Working data:

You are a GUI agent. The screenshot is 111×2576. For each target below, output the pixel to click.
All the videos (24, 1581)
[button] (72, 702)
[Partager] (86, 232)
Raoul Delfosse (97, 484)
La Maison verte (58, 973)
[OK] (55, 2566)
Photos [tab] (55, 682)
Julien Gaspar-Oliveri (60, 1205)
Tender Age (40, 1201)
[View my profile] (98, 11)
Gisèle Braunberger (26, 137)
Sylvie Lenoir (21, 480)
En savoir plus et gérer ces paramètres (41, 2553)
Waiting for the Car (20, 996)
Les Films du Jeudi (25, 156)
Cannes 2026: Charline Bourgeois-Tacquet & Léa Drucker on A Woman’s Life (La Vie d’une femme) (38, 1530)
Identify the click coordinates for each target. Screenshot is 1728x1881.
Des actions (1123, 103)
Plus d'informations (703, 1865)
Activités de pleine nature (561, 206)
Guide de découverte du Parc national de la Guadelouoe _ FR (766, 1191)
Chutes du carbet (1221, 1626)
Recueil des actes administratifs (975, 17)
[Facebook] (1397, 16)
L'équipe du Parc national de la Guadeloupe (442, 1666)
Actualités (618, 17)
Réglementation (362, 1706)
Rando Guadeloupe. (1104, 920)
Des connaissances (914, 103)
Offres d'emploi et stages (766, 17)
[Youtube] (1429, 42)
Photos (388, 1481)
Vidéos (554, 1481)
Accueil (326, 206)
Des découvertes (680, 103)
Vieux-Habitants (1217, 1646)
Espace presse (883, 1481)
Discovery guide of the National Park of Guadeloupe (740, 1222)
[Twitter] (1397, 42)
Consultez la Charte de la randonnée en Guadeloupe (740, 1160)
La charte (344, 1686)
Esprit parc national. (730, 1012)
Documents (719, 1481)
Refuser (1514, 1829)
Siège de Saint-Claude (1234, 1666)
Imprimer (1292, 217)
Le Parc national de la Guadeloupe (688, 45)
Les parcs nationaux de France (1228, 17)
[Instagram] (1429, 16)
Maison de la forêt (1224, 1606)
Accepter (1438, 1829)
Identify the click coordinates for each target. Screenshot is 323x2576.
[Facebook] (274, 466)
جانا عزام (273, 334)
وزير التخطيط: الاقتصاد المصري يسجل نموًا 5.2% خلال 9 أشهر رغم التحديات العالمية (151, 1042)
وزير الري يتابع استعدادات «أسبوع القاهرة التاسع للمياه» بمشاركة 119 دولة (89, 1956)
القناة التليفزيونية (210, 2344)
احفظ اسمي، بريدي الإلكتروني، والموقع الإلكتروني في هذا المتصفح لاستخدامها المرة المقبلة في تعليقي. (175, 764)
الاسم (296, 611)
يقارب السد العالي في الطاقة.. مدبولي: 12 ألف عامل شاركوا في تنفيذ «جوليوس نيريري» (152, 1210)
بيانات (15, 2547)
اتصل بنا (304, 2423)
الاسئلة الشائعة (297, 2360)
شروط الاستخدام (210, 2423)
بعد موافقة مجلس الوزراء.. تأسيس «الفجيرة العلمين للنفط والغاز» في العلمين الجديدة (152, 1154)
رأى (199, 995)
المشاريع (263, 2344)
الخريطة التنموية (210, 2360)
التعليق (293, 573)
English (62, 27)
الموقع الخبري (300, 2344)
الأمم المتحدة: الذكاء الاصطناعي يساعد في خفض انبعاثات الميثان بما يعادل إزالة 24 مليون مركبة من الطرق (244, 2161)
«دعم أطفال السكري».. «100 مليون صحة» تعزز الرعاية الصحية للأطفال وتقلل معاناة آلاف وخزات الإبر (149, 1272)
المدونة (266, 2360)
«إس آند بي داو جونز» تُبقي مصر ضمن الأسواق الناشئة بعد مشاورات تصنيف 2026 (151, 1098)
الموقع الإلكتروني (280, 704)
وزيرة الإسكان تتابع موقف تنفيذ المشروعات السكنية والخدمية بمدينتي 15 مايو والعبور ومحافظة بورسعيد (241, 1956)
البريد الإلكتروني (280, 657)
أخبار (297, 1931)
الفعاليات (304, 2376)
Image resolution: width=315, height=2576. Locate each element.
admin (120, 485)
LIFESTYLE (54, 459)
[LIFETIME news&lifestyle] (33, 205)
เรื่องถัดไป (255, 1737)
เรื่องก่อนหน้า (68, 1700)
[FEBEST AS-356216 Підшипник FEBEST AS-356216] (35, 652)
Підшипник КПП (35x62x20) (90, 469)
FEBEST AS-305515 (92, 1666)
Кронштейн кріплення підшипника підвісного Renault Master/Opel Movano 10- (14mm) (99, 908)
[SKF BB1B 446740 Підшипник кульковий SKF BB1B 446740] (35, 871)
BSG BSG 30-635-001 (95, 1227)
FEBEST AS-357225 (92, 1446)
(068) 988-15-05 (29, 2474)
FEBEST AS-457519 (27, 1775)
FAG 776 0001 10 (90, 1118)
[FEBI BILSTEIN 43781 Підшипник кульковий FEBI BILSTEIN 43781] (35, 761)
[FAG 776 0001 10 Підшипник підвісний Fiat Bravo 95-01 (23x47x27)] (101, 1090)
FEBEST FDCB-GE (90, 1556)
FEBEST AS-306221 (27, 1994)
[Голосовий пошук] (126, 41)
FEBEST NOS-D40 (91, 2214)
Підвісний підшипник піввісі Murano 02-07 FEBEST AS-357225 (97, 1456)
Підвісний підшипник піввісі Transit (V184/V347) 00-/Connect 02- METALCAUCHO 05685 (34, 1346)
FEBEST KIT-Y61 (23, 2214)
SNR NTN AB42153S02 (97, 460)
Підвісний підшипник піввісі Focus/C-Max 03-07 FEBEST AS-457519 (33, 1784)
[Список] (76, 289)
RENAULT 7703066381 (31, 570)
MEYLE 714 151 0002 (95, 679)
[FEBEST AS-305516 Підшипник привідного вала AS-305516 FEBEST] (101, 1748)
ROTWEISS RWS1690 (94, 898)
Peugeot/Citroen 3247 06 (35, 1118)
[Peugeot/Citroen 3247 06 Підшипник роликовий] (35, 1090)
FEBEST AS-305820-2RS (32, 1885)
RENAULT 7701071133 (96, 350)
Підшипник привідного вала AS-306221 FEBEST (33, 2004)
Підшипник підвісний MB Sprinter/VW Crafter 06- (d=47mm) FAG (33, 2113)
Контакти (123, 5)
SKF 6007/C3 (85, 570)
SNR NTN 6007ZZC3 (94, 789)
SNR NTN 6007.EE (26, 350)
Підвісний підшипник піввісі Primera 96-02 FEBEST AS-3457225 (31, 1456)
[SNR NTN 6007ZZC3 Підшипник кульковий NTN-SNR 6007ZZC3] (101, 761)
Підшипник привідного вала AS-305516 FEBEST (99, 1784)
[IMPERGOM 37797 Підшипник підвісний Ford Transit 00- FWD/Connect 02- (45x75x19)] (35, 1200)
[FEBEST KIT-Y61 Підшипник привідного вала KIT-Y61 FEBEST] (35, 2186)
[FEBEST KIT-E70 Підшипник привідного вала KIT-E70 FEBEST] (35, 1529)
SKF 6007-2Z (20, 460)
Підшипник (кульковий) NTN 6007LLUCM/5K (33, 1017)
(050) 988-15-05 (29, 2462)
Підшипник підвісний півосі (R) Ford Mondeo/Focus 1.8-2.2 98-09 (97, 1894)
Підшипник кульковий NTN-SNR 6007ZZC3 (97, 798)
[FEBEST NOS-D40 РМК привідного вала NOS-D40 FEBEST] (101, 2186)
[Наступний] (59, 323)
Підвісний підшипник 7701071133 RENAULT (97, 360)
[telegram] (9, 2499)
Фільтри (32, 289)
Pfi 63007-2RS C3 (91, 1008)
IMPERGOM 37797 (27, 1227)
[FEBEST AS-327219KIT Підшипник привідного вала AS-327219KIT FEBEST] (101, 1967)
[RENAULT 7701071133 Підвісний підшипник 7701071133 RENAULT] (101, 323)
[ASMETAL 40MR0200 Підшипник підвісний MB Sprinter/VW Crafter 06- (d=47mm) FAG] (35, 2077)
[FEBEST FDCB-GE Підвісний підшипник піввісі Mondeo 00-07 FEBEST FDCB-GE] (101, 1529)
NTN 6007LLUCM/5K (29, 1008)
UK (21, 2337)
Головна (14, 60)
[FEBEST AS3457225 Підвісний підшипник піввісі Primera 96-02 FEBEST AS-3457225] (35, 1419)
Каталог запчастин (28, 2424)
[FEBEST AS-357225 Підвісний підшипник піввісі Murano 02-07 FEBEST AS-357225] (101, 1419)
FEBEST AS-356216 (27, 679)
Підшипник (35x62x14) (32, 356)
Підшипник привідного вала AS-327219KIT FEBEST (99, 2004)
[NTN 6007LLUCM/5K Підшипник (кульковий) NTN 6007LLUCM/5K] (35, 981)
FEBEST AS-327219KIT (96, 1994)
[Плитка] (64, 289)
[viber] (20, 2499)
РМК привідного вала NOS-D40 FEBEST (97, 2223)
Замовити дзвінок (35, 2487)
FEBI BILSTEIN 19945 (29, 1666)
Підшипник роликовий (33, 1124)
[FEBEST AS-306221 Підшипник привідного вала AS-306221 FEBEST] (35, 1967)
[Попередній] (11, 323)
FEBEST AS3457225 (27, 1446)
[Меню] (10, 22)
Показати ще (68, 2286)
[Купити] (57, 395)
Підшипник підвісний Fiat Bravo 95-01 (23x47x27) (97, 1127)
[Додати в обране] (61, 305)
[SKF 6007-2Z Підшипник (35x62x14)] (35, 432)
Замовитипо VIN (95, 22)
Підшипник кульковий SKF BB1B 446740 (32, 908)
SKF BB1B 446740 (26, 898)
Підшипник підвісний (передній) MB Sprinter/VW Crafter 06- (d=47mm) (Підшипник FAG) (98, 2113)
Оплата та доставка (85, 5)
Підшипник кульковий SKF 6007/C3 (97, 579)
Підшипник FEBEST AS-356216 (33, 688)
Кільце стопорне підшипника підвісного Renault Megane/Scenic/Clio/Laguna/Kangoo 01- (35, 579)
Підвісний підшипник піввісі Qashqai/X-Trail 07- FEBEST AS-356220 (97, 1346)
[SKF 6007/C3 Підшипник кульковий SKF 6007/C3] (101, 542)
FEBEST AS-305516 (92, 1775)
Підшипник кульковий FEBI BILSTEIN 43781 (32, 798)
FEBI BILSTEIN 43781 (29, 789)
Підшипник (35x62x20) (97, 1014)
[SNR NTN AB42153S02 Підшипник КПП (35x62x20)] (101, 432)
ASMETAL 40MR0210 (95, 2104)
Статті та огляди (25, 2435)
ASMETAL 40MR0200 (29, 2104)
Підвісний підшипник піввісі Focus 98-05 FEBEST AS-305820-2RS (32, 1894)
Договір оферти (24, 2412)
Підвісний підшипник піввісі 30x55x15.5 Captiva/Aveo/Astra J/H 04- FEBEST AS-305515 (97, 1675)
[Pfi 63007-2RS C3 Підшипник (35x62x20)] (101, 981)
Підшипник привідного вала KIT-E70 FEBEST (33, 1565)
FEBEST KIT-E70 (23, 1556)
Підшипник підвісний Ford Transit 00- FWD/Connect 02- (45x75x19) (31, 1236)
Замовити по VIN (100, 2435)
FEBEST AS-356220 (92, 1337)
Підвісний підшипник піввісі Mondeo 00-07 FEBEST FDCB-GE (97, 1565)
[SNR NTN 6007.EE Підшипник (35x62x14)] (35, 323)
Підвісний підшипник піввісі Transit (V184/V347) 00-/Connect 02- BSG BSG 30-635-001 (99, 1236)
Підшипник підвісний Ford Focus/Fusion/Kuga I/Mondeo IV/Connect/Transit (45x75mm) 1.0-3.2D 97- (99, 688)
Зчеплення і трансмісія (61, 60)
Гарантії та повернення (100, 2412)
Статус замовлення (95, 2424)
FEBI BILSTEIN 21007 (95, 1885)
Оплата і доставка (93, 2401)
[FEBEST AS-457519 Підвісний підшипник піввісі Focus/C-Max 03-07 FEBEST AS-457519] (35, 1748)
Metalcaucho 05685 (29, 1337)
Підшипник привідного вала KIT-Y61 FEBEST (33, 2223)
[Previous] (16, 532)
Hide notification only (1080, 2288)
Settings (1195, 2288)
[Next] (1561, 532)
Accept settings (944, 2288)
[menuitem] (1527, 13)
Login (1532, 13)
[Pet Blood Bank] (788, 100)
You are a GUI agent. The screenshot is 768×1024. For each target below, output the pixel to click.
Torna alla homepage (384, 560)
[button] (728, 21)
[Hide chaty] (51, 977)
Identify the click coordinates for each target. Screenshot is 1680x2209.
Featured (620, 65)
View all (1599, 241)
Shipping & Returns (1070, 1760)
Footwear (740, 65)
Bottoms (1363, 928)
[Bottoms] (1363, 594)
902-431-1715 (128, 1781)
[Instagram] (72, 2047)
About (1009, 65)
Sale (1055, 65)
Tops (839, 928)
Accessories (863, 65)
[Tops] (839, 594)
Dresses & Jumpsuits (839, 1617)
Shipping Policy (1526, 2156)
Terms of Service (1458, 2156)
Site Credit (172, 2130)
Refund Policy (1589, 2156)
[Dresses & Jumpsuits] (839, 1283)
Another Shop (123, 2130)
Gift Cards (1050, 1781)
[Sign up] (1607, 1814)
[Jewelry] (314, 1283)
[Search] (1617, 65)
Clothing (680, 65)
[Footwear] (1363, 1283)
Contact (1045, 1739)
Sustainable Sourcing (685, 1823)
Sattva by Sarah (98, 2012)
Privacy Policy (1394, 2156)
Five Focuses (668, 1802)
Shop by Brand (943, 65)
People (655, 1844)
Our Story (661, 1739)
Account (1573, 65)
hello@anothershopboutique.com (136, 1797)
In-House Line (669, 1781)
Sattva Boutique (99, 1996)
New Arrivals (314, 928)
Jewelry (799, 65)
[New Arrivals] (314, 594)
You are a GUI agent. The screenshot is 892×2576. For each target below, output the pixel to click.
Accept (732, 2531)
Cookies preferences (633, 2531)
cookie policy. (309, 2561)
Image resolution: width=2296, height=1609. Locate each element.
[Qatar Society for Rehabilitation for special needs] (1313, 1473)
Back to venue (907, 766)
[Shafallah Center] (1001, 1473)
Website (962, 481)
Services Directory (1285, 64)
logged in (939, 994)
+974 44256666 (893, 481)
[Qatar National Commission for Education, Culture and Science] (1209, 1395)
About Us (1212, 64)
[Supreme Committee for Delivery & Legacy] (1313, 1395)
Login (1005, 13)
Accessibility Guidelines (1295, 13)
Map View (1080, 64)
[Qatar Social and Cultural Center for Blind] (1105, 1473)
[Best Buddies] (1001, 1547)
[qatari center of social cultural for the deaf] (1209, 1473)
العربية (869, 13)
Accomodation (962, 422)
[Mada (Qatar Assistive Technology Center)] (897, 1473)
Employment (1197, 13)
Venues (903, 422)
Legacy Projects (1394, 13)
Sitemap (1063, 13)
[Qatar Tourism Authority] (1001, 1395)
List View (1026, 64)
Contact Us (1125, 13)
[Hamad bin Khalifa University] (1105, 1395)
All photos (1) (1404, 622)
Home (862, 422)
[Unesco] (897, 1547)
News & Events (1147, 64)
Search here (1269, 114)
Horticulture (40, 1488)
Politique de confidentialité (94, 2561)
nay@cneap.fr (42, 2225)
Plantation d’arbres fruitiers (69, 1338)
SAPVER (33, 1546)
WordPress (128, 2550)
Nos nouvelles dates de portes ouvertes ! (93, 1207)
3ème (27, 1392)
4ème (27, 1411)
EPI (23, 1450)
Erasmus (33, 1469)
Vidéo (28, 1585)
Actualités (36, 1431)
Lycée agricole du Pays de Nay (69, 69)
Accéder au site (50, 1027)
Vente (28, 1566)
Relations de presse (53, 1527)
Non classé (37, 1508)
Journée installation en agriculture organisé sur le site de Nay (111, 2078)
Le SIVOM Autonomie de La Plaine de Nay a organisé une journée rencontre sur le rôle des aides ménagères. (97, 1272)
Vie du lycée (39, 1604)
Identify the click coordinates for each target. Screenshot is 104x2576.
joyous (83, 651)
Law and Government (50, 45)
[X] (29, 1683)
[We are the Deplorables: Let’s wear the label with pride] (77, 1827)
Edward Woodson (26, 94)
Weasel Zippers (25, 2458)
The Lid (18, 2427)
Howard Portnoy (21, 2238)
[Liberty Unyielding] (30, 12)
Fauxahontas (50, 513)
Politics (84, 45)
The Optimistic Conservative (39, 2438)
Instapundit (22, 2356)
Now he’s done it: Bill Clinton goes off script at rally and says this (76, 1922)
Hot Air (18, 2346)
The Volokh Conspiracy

What you need to do:
Each line from the top of the material above through the line with "Accepter (1438, 1829)" must be echoed exactly, and no other line.

Expected answer:
You are a GUI agent. The screenshot is 111×2576. For each target below, output the pixel to click.
All the videos (24, 1581)
[button] (72, 702)
[Partager] (86, 232)
Raoul Delfosse (97, 484)
La Maison verte (58, 973)
[OK] (55, 2566)
Photos [tab] (55, 682)
Julien Gaspar-Oliveri (60, 1205)
Tender Age (40, 1201)
[View my profile] (98, 11)
Gisèle Braunberger (26, 137)
Sylvie Lenoir (21, 480)
En savoir plus et gérer ces paramètres (41, 2553)
Waiting for the Car (20, 996)
Les Films du Jeudi (25, 156)
Cannes 2026: Charline Bourgeois-Tacquet & Léa Drucker on A Woman’s Life (La Vie d’une femme) (38, 1530)
Identify the click coordinates for each target. Screenshot is 1728x1881.
Des actions (1123, 103)
Plus d'informations (703, 1865)
Activités de pleine nature (561, 206)
Guide de découverte du Parc national de la Guadelouoe _ FR (766, 1191)
Chutes du carbet (1221, 1626)
Recueil des actes administratifs (975, 17)
[Facebook] (1397, 16)
L'équipe du Parc national de la Guadeloupe (442, 1666)
Actualités (618, 17)
Réglementation (362, 1706)
Rando Guadeloupe. (1104, 920)
Des connaissances (914, 103)
Offres d'emploi et stages (766, 17)
[Youtube] (1429, 42)
Photos (388, 1481)
Vidéos (554, 1481)
Accueil (326, 206)
Des découvertes (680, 103)
Vieux-Habitants (1217, 1646)
Espace presse (883, 1481)
Discovery guide of the National Park of Guadeloupe (740, 1222)
[Twitter] (1397, 42)
Consultez la Charte de la randonnée en Guadeloupe (740, 1160)
La charte (344, 1686)
Esprit parc national. (730, 1012)
Documents (719, 1481)
Refuser (1514, 1829)
Siège de Saint-Claude (1234, 1666)
Imprimer (1292, 217)
Le Parc national de la Guadeloupe (688, 45)
Les parcs nationaux de France (1228, 17)
[Instagram] (1429, 16)
Maison de la forêt (1224, 1606)
Accepter (1438, 1829)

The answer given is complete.